Filter the lines below, keeping only those that contain the word "Where", and copy each one unchanged.

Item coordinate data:

= = = = = = =

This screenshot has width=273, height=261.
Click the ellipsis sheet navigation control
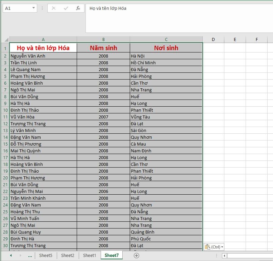[30, 256]
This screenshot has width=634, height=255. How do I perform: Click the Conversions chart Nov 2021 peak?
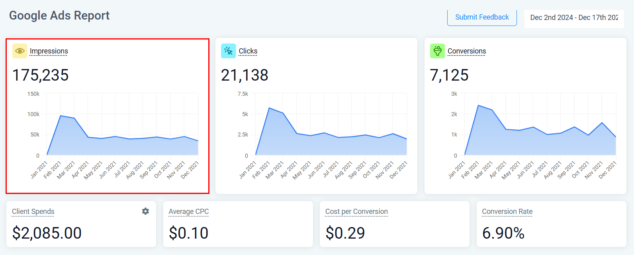602,123
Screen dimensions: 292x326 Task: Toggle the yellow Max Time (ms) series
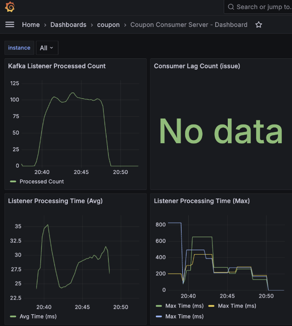pos(237,306)
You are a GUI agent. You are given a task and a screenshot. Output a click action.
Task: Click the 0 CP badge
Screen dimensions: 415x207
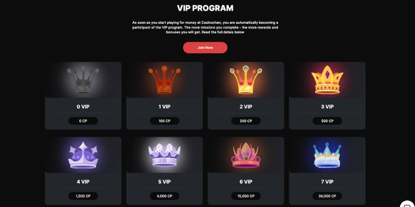pyautogui.click(x=83, y=121)
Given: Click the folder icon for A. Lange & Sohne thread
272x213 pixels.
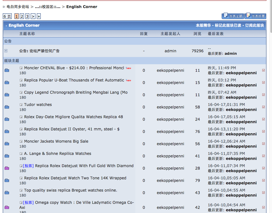Looking at the screenshot, I should [7, 156].
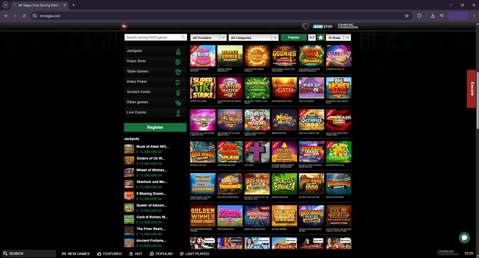
Task: Click the search magnifier in games search box
Action: [x=183, y=38]
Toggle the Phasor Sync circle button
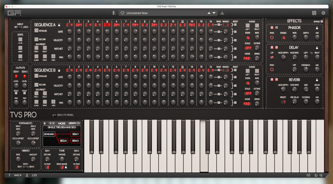 coord(272,37)
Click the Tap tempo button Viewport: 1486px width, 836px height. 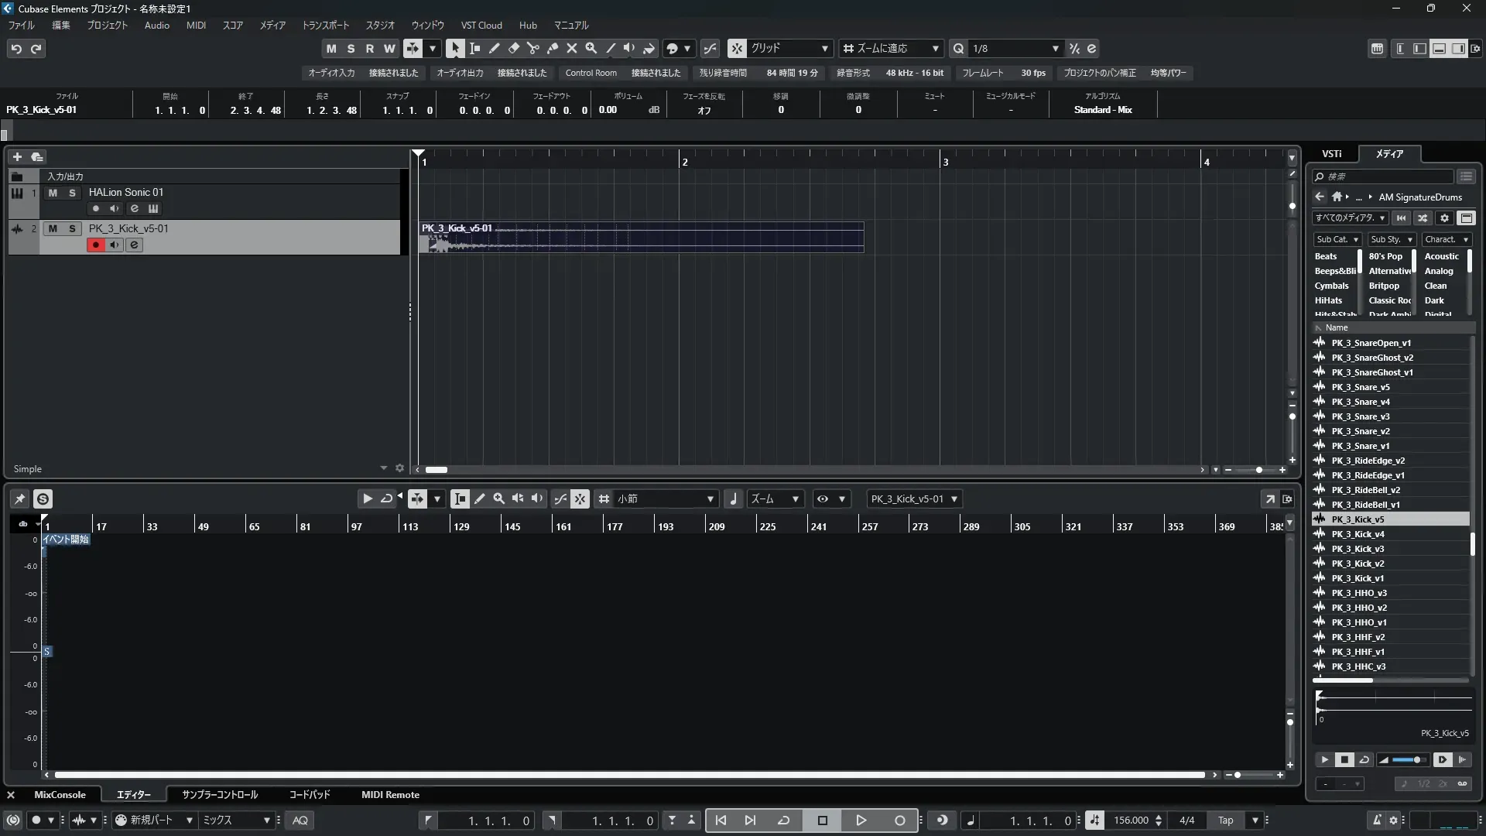pyautogui.click(x=1225, y=821)
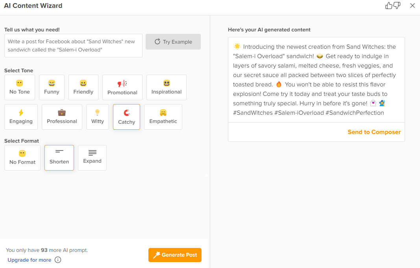
Task: Give a thumbs down rating
Action: pyautogui.click(x=398, y=6)
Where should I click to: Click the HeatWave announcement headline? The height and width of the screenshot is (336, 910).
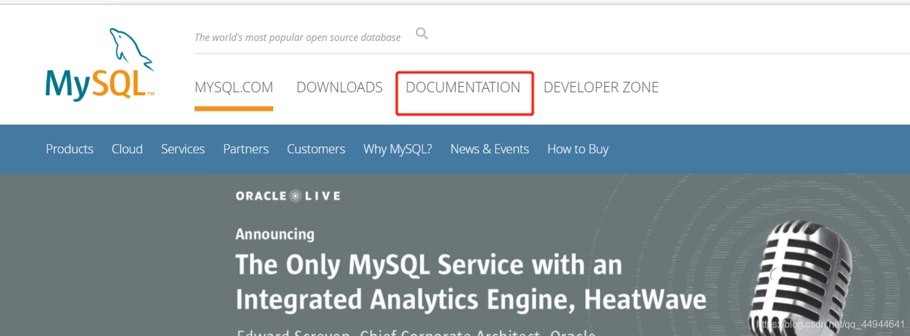[471, 282]
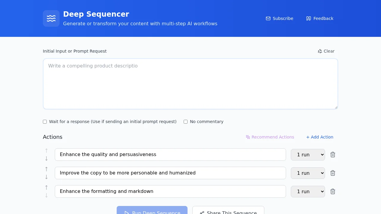The width and height of the screenshot is (381, 214).
Task: Open the run count dropdown for the first action
Action: [308, 155]
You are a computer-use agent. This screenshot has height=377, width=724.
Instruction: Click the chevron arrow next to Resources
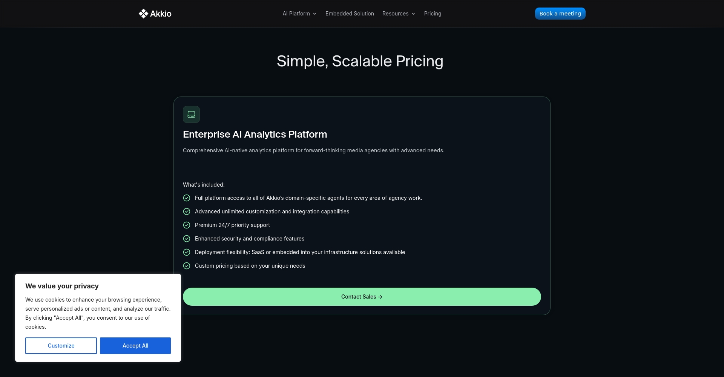[414, 14]
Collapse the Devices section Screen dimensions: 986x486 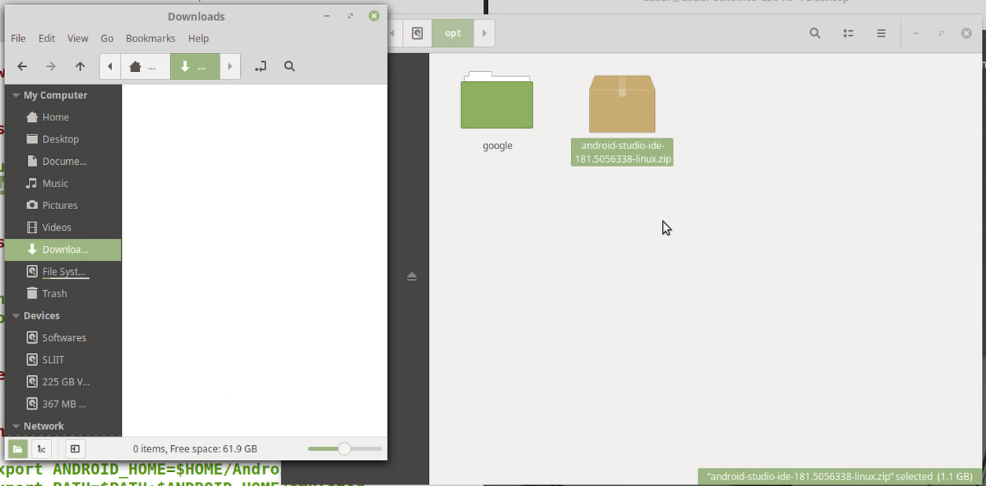(15, 315)
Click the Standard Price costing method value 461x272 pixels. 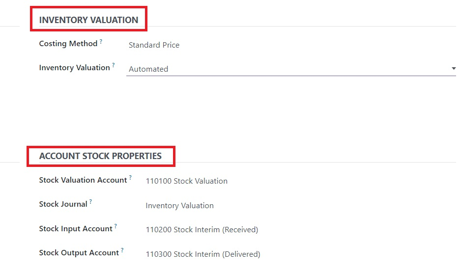154,45
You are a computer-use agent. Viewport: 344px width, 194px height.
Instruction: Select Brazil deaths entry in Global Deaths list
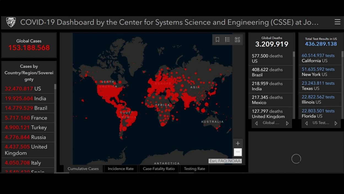(270, 72)
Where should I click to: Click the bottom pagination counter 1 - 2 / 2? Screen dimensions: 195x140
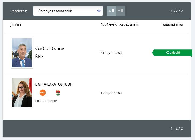[176, 128]

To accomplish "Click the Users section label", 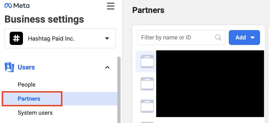I will click(26, 67).
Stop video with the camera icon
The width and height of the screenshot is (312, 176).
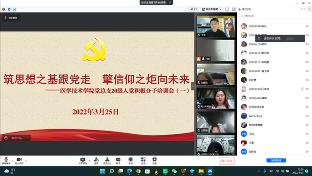click(19, 161)
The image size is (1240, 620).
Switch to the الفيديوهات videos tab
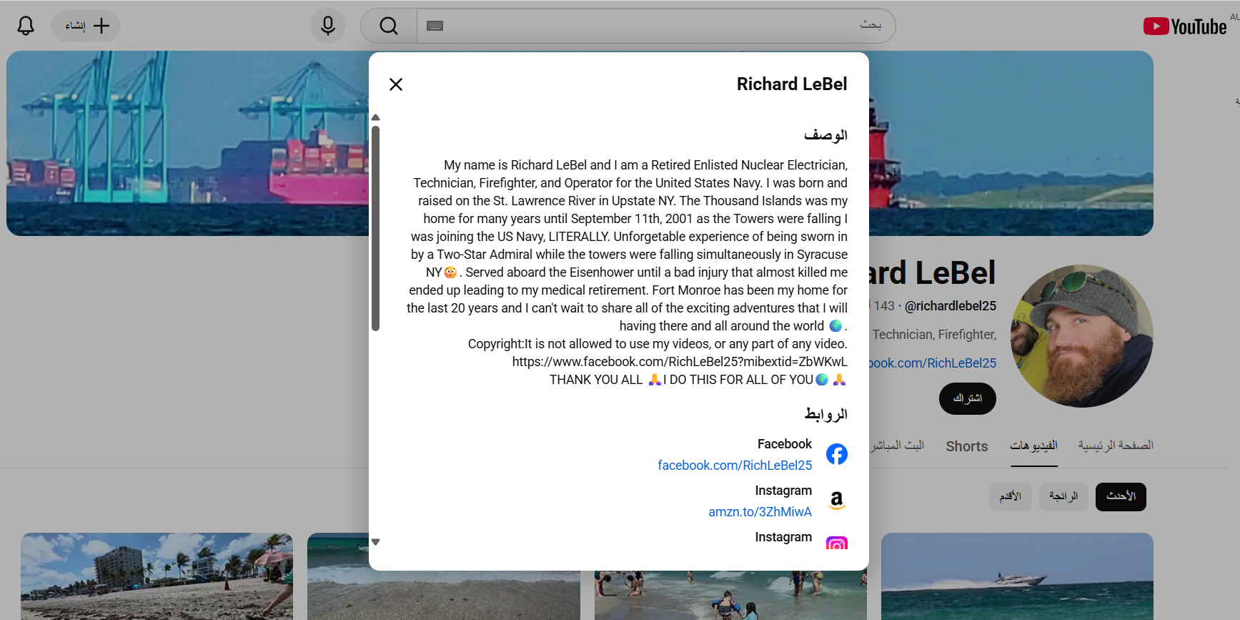1033,446
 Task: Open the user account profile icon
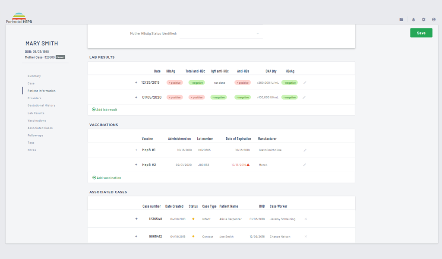[x=434, y=19]
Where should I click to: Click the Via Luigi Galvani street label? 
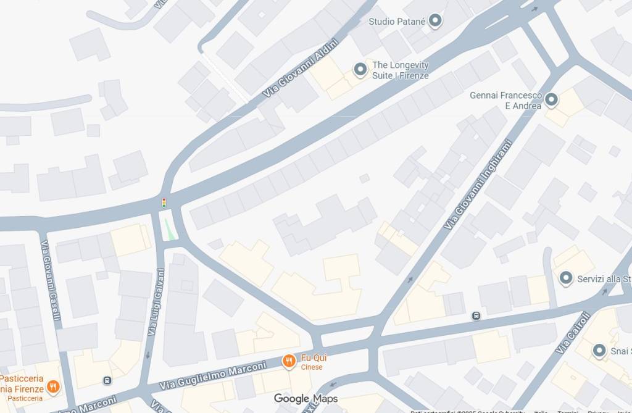pos(156,302)
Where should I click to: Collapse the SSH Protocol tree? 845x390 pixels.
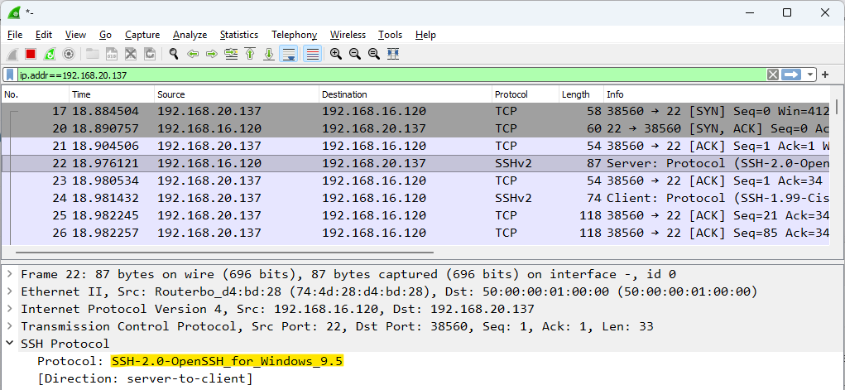click(x=10, y=344)
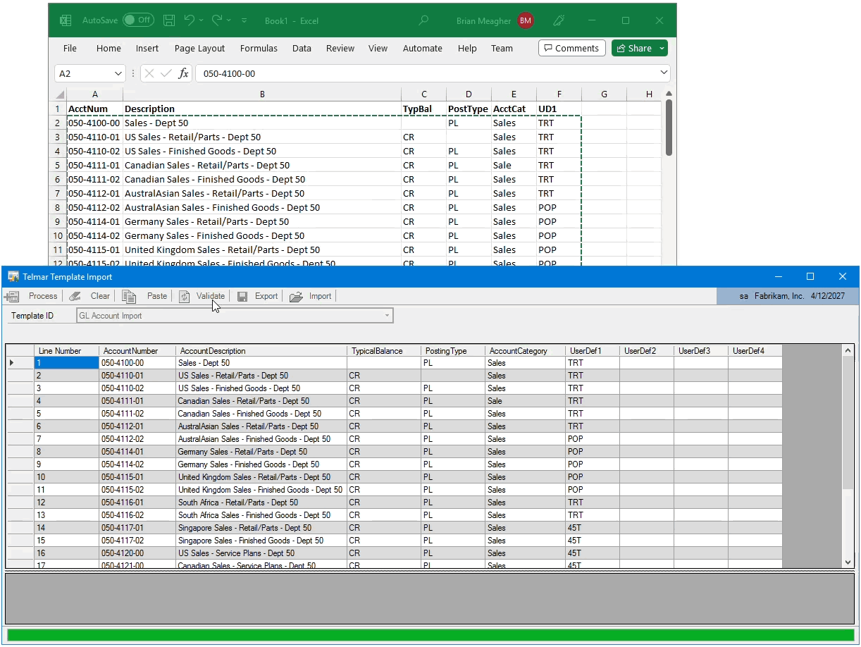The height and width of the screenshot is (647, 861).
Task: Click the Undo icon in Excel
Action: coord(189,20)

= = = = = = =

Written answer:
Where should I click to: Click the HeatWave announcement headline? The height and width of the screenshot is (336, 910).
Where should I click to: Click the bottom pagination counter 1 - 2 / 2? Screen dimensions: 195x140
Where should I click to: Click the Via Luigi Galvani street label? 
Where should I click to: Collapse the SSH Protocol tree? 845x390 pixels.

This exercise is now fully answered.